═══ DATA TO PROCESS

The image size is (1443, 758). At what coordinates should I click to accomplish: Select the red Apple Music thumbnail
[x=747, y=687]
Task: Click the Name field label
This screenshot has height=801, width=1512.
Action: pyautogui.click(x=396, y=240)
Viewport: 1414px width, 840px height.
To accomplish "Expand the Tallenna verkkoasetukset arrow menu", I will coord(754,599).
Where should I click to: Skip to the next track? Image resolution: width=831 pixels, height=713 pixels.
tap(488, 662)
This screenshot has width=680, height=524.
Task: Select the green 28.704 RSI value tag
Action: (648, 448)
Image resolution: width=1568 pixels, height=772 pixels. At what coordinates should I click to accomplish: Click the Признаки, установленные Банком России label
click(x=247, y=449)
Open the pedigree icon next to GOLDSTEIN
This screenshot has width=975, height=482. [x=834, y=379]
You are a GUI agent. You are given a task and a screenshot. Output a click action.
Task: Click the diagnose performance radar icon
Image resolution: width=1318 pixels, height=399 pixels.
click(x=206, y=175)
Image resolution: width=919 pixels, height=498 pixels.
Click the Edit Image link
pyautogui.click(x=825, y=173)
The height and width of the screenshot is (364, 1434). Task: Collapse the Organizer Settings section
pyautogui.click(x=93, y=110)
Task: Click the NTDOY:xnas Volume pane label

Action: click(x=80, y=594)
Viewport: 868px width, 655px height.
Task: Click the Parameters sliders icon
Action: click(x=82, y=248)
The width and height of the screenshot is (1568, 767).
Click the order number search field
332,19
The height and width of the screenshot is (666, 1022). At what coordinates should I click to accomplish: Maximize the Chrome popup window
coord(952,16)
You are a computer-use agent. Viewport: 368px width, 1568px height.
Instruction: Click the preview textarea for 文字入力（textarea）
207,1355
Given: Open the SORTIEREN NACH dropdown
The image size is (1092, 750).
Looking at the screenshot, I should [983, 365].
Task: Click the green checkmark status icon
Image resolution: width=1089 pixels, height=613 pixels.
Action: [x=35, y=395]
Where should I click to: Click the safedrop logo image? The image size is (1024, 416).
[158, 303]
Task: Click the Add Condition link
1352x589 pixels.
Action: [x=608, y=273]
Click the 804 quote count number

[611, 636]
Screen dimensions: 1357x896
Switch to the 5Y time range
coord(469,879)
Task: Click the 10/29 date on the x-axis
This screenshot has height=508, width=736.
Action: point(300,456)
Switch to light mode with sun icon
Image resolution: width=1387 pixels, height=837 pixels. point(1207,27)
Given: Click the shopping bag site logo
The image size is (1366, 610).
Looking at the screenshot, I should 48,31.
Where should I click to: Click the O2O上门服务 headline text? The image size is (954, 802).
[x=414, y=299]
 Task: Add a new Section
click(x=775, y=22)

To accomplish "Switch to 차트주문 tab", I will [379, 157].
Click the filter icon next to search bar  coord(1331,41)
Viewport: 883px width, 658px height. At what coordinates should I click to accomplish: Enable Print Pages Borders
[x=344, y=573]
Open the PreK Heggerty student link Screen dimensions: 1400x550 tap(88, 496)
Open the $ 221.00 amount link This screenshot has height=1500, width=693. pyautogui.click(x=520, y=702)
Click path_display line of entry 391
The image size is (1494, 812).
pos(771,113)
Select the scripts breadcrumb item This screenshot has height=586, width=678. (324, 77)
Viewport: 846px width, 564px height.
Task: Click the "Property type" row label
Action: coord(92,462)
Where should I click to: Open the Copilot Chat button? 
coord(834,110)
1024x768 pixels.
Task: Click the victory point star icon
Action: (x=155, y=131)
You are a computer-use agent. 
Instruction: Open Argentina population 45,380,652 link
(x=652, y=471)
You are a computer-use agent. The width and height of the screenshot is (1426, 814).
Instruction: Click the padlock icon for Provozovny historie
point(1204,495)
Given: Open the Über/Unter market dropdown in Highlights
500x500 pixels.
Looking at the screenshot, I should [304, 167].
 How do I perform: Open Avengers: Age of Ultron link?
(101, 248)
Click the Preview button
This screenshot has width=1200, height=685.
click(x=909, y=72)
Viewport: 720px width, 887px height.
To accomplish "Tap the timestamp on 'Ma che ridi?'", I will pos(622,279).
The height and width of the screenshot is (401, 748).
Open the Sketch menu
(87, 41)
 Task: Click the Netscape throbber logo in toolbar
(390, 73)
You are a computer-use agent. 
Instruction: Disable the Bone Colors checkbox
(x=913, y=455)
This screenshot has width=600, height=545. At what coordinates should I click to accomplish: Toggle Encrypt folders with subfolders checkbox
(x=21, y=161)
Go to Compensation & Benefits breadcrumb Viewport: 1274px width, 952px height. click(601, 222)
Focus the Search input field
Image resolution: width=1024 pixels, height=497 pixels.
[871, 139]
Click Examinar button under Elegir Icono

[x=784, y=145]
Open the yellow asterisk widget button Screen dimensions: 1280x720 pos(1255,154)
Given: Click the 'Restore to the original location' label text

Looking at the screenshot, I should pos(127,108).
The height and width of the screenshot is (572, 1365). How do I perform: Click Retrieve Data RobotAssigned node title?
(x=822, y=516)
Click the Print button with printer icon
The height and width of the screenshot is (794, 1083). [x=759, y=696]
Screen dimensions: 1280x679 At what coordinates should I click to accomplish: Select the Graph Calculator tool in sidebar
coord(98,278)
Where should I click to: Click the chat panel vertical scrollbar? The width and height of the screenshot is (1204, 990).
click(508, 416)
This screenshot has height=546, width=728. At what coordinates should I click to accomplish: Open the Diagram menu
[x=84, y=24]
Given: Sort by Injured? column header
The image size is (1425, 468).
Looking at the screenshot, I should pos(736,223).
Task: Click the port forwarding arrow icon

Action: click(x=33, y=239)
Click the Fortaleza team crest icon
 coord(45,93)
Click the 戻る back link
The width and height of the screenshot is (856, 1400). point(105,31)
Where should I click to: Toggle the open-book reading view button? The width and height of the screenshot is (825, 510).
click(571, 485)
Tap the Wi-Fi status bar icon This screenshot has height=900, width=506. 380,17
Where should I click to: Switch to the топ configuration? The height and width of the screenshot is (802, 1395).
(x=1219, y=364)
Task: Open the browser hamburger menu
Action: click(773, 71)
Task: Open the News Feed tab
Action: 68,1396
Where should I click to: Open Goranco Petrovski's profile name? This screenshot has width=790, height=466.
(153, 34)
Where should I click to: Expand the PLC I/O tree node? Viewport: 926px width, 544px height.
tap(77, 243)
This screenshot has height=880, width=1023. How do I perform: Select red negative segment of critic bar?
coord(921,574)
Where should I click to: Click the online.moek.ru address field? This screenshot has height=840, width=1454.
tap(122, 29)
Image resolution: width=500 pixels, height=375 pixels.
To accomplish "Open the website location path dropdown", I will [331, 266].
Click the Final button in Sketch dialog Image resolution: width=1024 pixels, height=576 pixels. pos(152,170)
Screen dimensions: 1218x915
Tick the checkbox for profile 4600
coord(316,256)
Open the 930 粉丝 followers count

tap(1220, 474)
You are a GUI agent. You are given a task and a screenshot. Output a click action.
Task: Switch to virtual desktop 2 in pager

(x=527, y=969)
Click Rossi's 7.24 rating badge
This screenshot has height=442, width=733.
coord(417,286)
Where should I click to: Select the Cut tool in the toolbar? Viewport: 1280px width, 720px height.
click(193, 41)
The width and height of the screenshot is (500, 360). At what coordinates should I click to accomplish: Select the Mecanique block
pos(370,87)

══════

▸ GOAL OF THE EXERCISE: Reprint every entry exactly.

▸ REPLY:
The image size is (1443, 758). At what coordinates should I click to accomplish: Select the red Apple Music thumbnail
[x=747, y=687]
Task: Click the Name field label
This screenshot has height=801, width=1512.
Action: pyautogui.click(x=396, y=240)
Viewport: 1414px width, 840px height.
To accomplish "Expand the Tallenna verkkoasetukset arrow menu", I will coord(754,599).
Where should I click to: Skip to the next track? Image resolution: width=831 pixels, height=713 pixels.
tap(488, 662)
This screenshot has width=680, height=524.
Task: Select the green 28.704 RSI value tag
Action: (648, 448)
Image resolution: width=1568 pixels, height=772 pixels. At what coordinates should I click to accomplish: Click the Признаки, установленные Банком России label
click(x=247, y=449)
Open the pedigree icon next to GOLDSTEIN
This screenshot has width=975, height=482. [x=834, y=379]
You are a GUI agent. You are given a task and a screenshot. Output a click action.
Task: Click the diagnose performance radar icon
Image resolution: width=1318 pixels, height=399 pixels.
click(x=206, y=175)
Image resolution: width=919 pixels, height=498 pixels.
Click the Edit Image link
pyautogui.click(x=825, y=173)
The height and width of the screenshot is (364, 1434). Task: Collapse the Organizer Settings section
pyautogui.click(x=93, y=110)
Task: Click the NTDOY:xnas Volume pane label

Action: click(x=80, y=594)
Viewport: 868px width, 655px height.
Task: Click the Parameters sliders icon
Action: click(x=82, y=248)
The width and height of the screenshot is (1568, 767).
Click the order number search field
332,19
The height and width of the screenshot is (666, 1022). At what coordinates should I click to accomplish: Maximize the Chrome popup window
coord(952,16)
You are a computer-use agent. Viewport: 368px width, 1568px height.
Instruction: Click the preview textarea for 文字入力（textarea）
207,1355
Given: Open the SORTIEREN NACH dropdown
The image size is (1092, 750).
Looking at the screenshot, I should [983, 365].
Task: Click the green checkmark status icon
Image resolution: width=1089 pixels, height=613 pixels.
Action: [x=35, y=395]
Where should I click to: Click the safedrop logo image? The image size is (1024, 416).
[158, 303]
Task: Click the Add Condition link
1352x589 pixels.
Action: [x=608, y=273]
Click the 804 quote count number

[611, 636]
Screen dimensions: 1357x896
Switch to the 5Y time range
coord(469,879)
Task: Click the 10/29 date on the x-axis
This screenshot has height=508, width=736.
Action: point(300,456)
Switch to light mode with sun icon
Image resolution: width=1387 pixels, height=837 pixels. point(1207,27)
Given: Click the shopping bag site logo
The image size is (1366, 610).
Looking at the screenshot, I should 48,31.
Where should I click to: Click the O2O上门服务 headline text? The image size is (954, 802).
[x=414, y=299]
 Task: Add a new Section
click(x=775, y=22)

To accomplish "Switch to 차트주문 tab", I will [379, 157].
Click the filter icon next to search bar  coord(1331,41)
Viewport: 883px width, 658px height. At what coordinates should I click to accomplish: Enable Print Pages Borders
[x=344, y=573]
Open the PreK Heggerty student link Screen dimensions: 1400x550 tap(88, 496)
Open the $ 221.00 amount link This screenshot has height=1500, width=693. pyautogui.click(x=520, y=702)
Click path_display line of entry 391
The image size is (1494, 812).
pos(771,113)
Select the scripts breadcrumb item This screenshot has height=586, width=678. (324, 77)
Viewport: 846px width, 564px height.
Task: Click the "Property type" row label
Action: coord(92,462)
Where should I click to: Open the Copilot Chat button? 
coord(834,110)
1024x768 pixels.
Task: Click the victory point star icon
Action: (x=155, y=131)
You are a computer-use agent. 
Instruction: Open Argentina population 45,380,652 link
(x=652, y=471)
You are a computer-use agent. The width and height of the screenshot is (1426, 814).
Instruction: Click the padlock icon for Provozovny historie
point(1204,495)
Given: Open the Über/Unter market dropdown in Highlights
500x500 pixels.
Looking at the screenshot, I should [304, 167].
 How do I perform: Open Avengers: Age of Ultron link?
(101, 248)
Click the Preview button
This screenshot has width=1200, height=685.
click(x=909, y=72)
Viewport: 720px width, 887px height.
To accomplish "Tap the timestamp on 'Ma che ridi?'", I will pos(622,279).
The height and width of the screenshot is (401, 748).
Open the Sketch menu
(87, 41)
 Task: Click the Netscape throbber logo in toolbar
(390, 73)
You are a computer-use agent. 
Instruction: Disable the Bone Colors checkbox
(x=913, y=455)
This screenshot has width=600, height=545. At what coordinates should I click to accomplish: Toggle Encrypt folders with subfolders checkbox
(x=21, y=161)
Go to Compensation & Benefits breadcrumb Viewport: 1274px width, 952px height. click(601, 222)
Focus the Search input field
Image resolution: width=1024 pixels, height=497 pixels.
[871, 139]
Click Examinar button under Elegir Icono

[x=784, y=145]
Open the yellow asterisk widget button Screen dimensions: 1280x720 pos(1255,154)
Given: Click the 'Restore to the original location' label text

Looking at the screenshot, I should pos(127,108).
The height and width of the screenshot is (572, 1365). How do I perform: Click Retrieve Data RobotAssigned node title?
(x=822, y=516)
Click the Print button with printer icon
The height and width of the screenshot is (794, 1083). [x=759, y=696]
Screen dimensions: 1280x679 At what coordinates should I click to accomplish: Select the Graph Calculator tool in sidebar
coord(98,278)
Where should I click to: Click the chat panel vertical scrollbar? The width and height of the screenshot is (1204, 990).
click(508, 416)
This screenshot has height=546, width=728. At what coordinates should I click to accomplish: Open the Diagram menu
[x=84, y=24]
Given: Sort by Injured? column header
The image size is (1425, 468).
Looking at the screenshot, I should pos(736,223).
Task: Click the port forwarding arrow icon

Action: click(x=33, y=239)
Click the Fortaleza team crest icon
 coord(45,93)
Click the 戻る back link
The width and height of the screenshot is (856, 1400). point(105,31)
Where should I click to: Toggle the open-book reading view button? The width and height of the screenshot is (825, 510).
click(571, 485)
Tap the Wi-Fi status bar icon This screenshot has height=900, width=506. 380,17
Where should I click to: Switch to the топ configuration? The height and width of the screenshot is (802, 1395).
(x=1219, y=364)
Task: Open the browser hamburger menu
Action: click(773, 71)
Task: Open the News Feed tab
Action: 68,1396
Where should I click to: Open Goranco Petrovski's profile name? This screenshot has width=790, height=466.
(153, 34)
Where should I click to: Expand the PLC I/O tree node? Viewport: 926px width, 544px height.
tap(77, 243)
This screenshot has height=880, width=1023. How do I perform: Select red negative segment of critic bar?
coord(921,574)
Where should I click to: Click the online.moek.ru address field? This screenshot has height=840, width=1454.
tap(122, 29)
Image resolution: width=500 pixels, height=375 pixels.
To accomplish "Open the website location path dropdown", I will [331, 266].
Click the Final button in Sketch dialog Image resolution: width=1024 pixels, height=576 pixels. pos(152,170)
Screen dimensions: 1218x915
Tick the checkbox for profile 4600
coord(316,256)
Open the 930 粉丝 followers count

tap(1220, 474)
You are a GUI agent. You are given a task and a screenshot. Output a click action.
Task: Switch to virtual desktop 2 in pager

(x=527, y=969)
Click Rossi's 7.24 rating badge
This screenshot has height=442, width=733.
coord(417,286)
Where should I click to: Select the Cut tool in the toolbar? Viewport: 1280px width, 720px height.
click(193, 41)
The width and height of the screenshot is (500, 360). At what coordinates should I click to accomplish: Select the Mecanique block
pos(370,87)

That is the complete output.